[Try it] Examine the records below. Report how many of their lines contain the word "computer", with no other content.

Saved entries
>>>

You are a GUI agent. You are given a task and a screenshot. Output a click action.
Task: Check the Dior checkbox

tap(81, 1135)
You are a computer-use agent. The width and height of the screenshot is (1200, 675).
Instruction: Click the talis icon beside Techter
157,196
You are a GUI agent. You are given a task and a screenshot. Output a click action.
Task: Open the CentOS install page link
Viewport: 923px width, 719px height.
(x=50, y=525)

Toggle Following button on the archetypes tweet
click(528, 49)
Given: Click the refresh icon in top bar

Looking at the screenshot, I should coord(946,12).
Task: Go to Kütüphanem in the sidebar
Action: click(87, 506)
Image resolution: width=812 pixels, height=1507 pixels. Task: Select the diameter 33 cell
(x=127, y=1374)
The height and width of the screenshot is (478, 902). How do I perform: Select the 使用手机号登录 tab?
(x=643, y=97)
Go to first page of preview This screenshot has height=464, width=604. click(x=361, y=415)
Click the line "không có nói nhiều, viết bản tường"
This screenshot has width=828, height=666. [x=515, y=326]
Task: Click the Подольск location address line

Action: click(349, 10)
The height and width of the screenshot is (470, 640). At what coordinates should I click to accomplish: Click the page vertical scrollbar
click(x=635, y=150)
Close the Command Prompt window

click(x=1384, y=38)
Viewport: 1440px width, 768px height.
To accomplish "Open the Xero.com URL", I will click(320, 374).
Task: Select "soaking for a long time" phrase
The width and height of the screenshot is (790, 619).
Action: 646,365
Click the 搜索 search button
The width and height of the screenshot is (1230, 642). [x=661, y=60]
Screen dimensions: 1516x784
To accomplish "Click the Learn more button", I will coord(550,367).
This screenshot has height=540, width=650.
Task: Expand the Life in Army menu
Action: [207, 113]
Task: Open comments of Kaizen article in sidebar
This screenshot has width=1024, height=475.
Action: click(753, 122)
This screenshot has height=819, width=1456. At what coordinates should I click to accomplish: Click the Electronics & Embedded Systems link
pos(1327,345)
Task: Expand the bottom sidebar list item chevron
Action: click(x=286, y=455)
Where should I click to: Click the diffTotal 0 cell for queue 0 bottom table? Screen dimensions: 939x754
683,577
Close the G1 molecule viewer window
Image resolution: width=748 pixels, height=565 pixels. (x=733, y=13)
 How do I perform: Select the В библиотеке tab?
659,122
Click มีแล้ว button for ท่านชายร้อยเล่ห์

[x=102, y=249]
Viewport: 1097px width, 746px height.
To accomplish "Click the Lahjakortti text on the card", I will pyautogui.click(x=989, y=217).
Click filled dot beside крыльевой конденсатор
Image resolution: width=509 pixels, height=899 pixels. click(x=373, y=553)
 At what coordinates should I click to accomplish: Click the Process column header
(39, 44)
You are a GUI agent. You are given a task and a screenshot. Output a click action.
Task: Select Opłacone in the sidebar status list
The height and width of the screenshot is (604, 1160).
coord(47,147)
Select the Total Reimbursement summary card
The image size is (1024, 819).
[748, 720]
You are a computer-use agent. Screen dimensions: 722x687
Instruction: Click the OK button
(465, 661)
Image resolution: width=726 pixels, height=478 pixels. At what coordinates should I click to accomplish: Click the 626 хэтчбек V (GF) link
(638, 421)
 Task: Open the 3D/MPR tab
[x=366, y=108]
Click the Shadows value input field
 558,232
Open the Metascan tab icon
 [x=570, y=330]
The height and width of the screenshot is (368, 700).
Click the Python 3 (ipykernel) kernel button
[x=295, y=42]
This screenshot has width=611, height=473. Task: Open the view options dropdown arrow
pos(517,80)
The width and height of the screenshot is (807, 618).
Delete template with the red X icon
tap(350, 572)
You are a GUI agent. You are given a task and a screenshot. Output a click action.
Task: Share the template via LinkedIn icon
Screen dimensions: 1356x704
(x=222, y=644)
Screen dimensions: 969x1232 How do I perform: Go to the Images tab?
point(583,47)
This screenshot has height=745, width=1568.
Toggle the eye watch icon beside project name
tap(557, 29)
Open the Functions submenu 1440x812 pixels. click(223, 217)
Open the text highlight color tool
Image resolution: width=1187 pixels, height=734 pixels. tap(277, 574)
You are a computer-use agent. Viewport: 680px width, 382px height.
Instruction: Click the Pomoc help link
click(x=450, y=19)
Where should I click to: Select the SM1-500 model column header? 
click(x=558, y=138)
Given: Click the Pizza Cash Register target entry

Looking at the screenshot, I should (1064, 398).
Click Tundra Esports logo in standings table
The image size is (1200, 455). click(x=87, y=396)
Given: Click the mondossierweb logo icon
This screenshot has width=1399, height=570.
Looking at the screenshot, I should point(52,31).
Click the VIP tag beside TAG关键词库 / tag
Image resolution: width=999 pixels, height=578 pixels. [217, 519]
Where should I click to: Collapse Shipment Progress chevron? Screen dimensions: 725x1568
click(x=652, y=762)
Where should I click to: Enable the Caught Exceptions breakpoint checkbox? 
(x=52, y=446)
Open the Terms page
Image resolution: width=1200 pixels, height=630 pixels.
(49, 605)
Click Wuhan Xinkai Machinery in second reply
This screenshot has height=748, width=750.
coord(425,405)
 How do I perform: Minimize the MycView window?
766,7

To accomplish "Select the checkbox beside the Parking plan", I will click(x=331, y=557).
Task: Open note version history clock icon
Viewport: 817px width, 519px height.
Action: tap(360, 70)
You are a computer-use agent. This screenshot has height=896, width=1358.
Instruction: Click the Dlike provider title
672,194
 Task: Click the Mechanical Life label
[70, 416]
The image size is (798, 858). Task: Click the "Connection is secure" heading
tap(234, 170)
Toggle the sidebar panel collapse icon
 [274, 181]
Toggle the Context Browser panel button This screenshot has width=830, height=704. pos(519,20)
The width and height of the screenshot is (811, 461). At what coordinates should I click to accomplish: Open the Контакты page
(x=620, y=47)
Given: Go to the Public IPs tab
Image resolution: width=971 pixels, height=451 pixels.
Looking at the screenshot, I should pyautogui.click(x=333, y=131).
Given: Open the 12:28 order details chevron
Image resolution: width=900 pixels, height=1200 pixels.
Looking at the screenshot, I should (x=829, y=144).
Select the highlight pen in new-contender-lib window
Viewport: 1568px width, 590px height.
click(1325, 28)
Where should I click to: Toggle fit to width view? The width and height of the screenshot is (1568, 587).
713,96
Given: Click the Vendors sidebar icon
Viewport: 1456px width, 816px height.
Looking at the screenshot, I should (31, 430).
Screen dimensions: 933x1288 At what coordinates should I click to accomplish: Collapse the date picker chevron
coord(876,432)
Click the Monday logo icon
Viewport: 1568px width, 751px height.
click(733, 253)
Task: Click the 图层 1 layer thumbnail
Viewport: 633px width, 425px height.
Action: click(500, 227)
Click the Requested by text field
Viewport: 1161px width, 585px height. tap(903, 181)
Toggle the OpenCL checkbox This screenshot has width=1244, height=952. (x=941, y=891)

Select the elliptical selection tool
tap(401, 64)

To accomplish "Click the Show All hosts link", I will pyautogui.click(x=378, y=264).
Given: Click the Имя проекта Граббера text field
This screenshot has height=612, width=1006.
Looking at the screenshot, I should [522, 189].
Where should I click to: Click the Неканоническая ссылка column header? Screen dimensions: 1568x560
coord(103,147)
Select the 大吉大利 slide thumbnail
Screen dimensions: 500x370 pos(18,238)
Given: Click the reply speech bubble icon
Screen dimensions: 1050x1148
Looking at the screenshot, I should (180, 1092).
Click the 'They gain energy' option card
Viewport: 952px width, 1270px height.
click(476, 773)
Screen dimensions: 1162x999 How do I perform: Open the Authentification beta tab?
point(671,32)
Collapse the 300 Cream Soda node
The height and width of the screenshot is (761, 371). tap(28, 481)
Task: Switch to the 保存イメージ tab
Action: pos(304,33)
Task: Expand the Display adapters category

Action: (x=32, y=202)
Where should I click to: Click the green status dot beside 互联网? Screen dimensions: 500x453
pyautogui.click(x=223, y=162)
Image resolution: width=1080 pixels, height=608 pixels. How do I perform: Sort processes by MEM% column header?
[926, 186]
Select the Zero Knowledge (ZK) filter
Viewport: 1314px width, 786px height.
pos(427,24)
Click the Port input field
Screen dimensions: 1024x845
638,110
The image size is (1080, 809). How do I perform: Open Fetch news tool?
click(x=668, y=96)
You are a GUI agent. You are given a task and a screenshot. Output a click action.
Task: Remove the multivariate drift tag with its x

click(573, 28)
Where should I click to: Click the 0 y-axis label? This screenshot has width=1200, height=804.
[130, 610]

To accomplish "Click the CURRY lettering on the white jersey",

<<<

[Exercise answer] 4